I haven’t been writing for such a long time.
In October 2018 my Dad died – our world stopped. It’s only recently that I’ve wanted to write the blog again, but I feel I have to write about this first.
It was about this time last year that Dad got sick, he started getting terrible pains in his stomach – the pains worsening since seeing the doctor for indigestion, and he lost a huge amount of weight in just a few weeks.
Diagnosis was not forthcoming despite emergency appointments, trips to urgent care and finally a call for an ambulance – the pain had become too much. It still took a week or so of being hospitalised to understand what was happening.

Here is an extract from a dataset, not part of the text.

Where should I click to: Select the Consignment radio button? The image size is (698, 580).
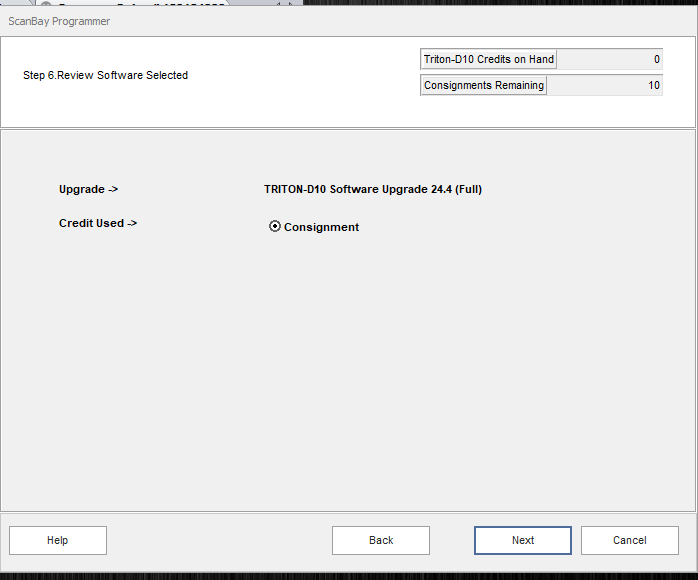275,227
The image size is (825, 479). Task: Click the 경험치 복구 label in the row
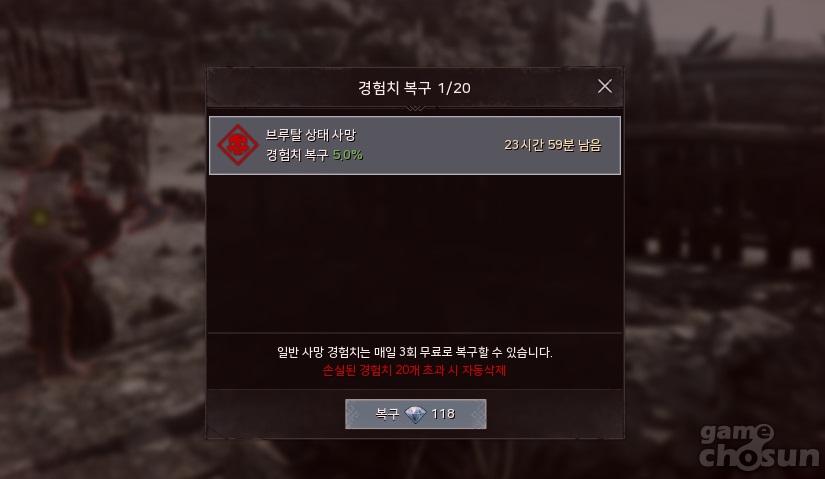click(x=297, y=155)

Dad had Pancreatic Cancer.
He had bypass surgery – a gastrojejunostomy – to try and help him eat and build up his strength for cancer treatment, and he was able to return home. But it wasn’t long before he was in too much pain again, taking to his bed – we had to face the reality that the cancer was too much in control.
Dad didn’t want to go back to hospital, or even a hospice – a cocktail of drugs was all he had, he was barely drinking, certainly not eating. As terrifying and difficult as it was, we cared for him at home. Night-time carers came for the last week, and for his last two nights they were Marie Curie nurses – they were amazing!
Dad died with me and Mum by his side.
For a while you are thrown into the practicalities of what needs to happen and no-one can tell how or when grief will take hold of you. It is such a personal thing.
For me, grief is not “a process”, time is not “a healer” – they are common phrases that get thrown at you, usually when people don’t really know what to say or do.
My grief is still as raw as that day, over time I have learned to cope with my emotions, but I will not heal. This is with me every day now, but I do not wish it away, for that would be to wish away our love and wonderful memories.